Here the trick is that tqdm by default prints to sys.stderr, not sys.stdout. Normally, tqdm has an anti-mixup strategy for these two special channels, but since you are redirecting sys.stdout, tqdm gets confused because the file handle changes.

Thus, you just need to explicitly specify file=sys.stdout to tqdm and it will work:

from time import sleep

import contextlib
import sys

from tqdm import tqdm

class DummyFile(object):
  file = None
  def __init__(self, file):
    self.file = file

  def write(self, x):
    # Avoid print() second call (useless \n)
    if len(x.rstrip()) > 0:
        tqdm.write(x, file=self.file)

@contextlib.contextmanager
def nostdout():
    save_stdout = sys.stdout
    sys.stdout = DummyFile(sys.stdout)
    yield
    sys.stdout = save_stdout

def blabla():
  print("Foo blabla")

# tqdm call to sys.stdout must be done BEFORE stdout redirection
# and you need to specify sys.stdout, not sys.stderr (default)
for _ in tqdm(range(3), file=sys.stdout):
    with nostdout():
        blabla()
        sleep(.5)

print('Done!')

I also added a few more tricks to make the output nicer (eg, no useless \n when using print() without end='').

/EDIT: in fact it seems you can do the stdout redirection after starting tqdm, you just need to specify dynamic_ncols=True in tqdm.




回答2:


It might be the bad way, but I change built-in print function.

import inspect
import tqdm
# store builtin print
old_print = print
def new_print(*args, **kwargs):
    # if tqdm.tqdm.write raises error, use builtin print
    try:
        tqdm.tqdm.write(*args, **kwargs)
    except:
        old_print(*args, ** kwargs)
# globaly replace print with new_print
inspect.builtins.print = new_print



回答3:


By mixing, user493630 and gaborous answers, I created this context manager which avoid having to use the file=sys.stdout parameter of tqdm.

import inspect
import contextlib
import tqdm

@contextlib.contextmanager
def redirect_to_tqdm():
    # Store builtin print
    old_print = print
    def new_print(*args, **kwargs):
        # If tqdm.tqdm.write raises error, use builtin print
        try:
            tqdm.tqdm.write(*args, **kwargs)
        except:
            old_print(*args, ** kwargs)

    try:
        # Globaly replace print with new_print
        inspect.builtins.print = new_print
        yield
    finally:
        inspect.builtins.print = old_print

To use it, simply:

for i in tqdm.tqdm(range(100)):
    with redirect_to_tqdm():
        time.sleep(.1)
        print(i)

To simplify even further, it is possible to wrap the code in a new function:

def tqdm_redirect(*args, **kwargs):
    with redirect_to_tqdm():
        for x in tqdm.tqdm(*args, **kwargs):
            yield x

for i in tqdm_redirect(range(20)):
    time.sleep(.1)
    print(i)



回答4:


OP's solution is almost correct. The test in tqdm library that messes up your output is this one (https://github.com/tqdm/tqdm/blob/master/tqdm/_tqdm.py#L546-L549):

if hasattr(inst, "start_t") and (inst.fp == fp or all(
           f in (sys.stdout, sys.stderr) for f in (fp, inst. 
    inst.clear(nolock=True)
    inst_cleared.append(inst)

tqdm.write is testing the file you provided to see if there is risk of collision between the text to print and potential tqdm bars. In your case stdout and stderr get mixed in the terminal so there is a collision. To counter this, when the test passes, tqdm clears the bars, prints the text and draws the bars back after.
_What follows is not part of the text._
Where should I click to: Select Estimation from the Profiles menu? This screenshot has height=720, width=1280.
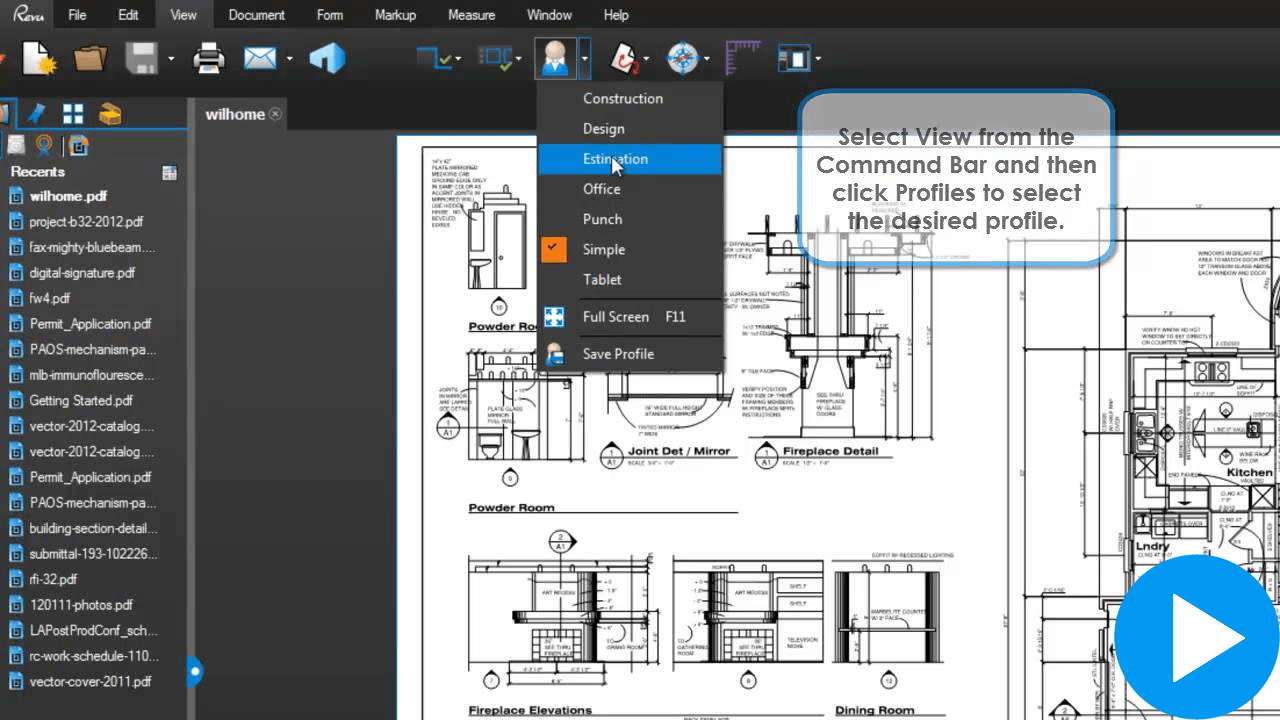pos(615,159)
Here, the test fp == sys.stdout fails because sys.stdout became DummyFile, and fp is the real sys.stdout, so the cleaning behavior is not enabled. A simple equality operator in DummyFile fixes everything.

class DummyFile(object):
    def __init__(self, file):
        self.file = file

    def write(self, x):
        tqdm.write(x, end="", file=self.file)

    def __eq__(self, other):
        return other is self.file

Also, since print passes a newline to sys.stdout (or not depending on the user choice), you don't want tqdm to add another one on its own, so it's better to set the option end='' than performing strip on the content.
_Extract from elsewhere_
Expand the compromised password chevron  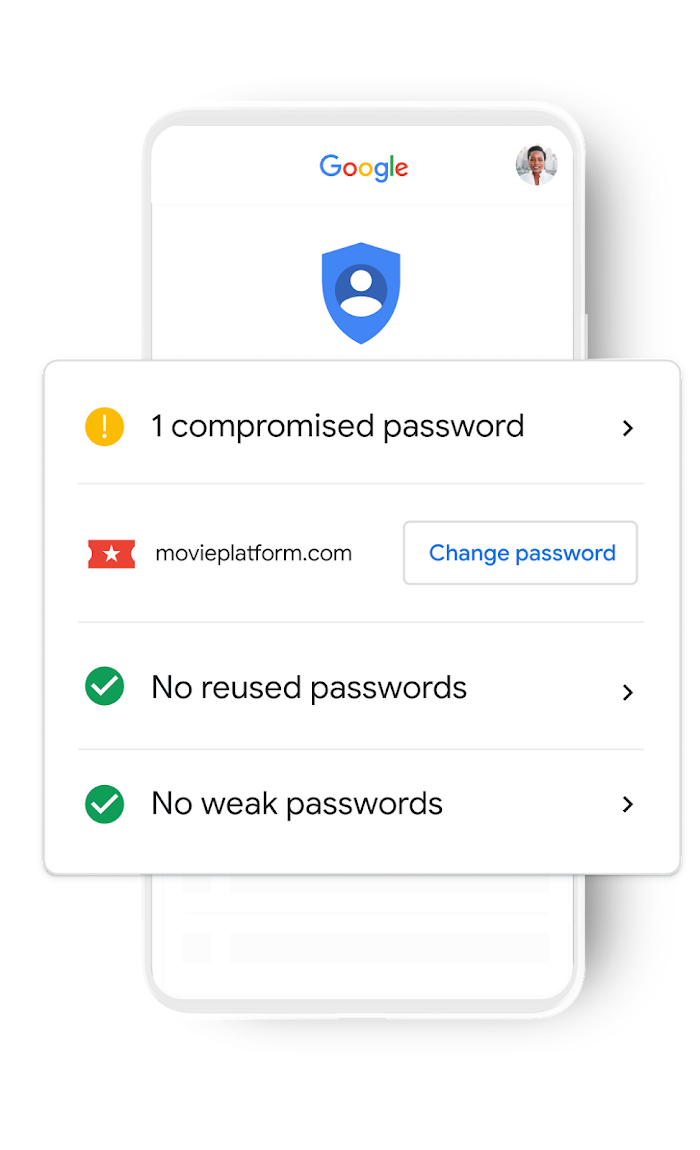[627, 428]
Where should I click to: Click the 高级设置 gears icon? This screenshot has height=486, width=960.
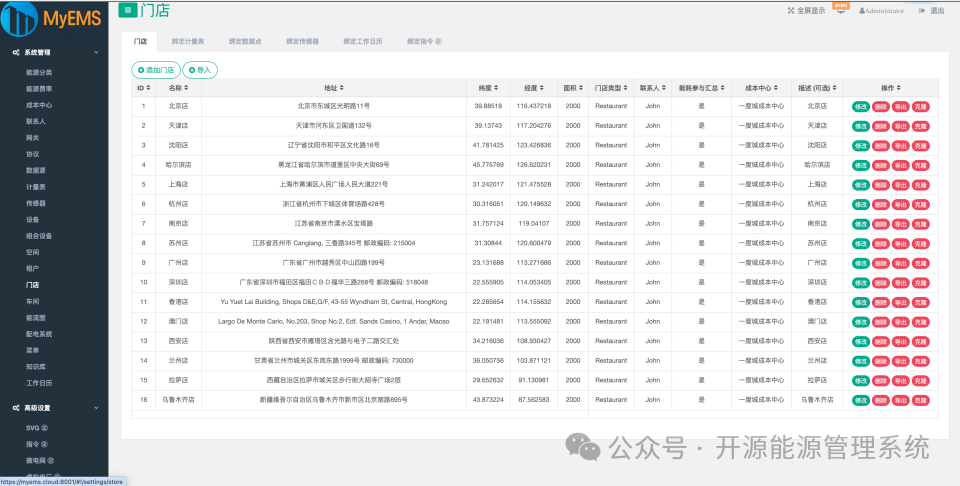(x=16, y=408)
Advantages of this solution

With gaborous's answer, tqdm(..., file=sys.stdout) pollutes your output stream with pieces of bar. By keeping file=sys.stdout (default), you keep your streams separated.
With Conchylicultor and user493630's answers, you only patch print. However other systems such as logging directly stream to sys.stdout, so they don't go through tqdm.write.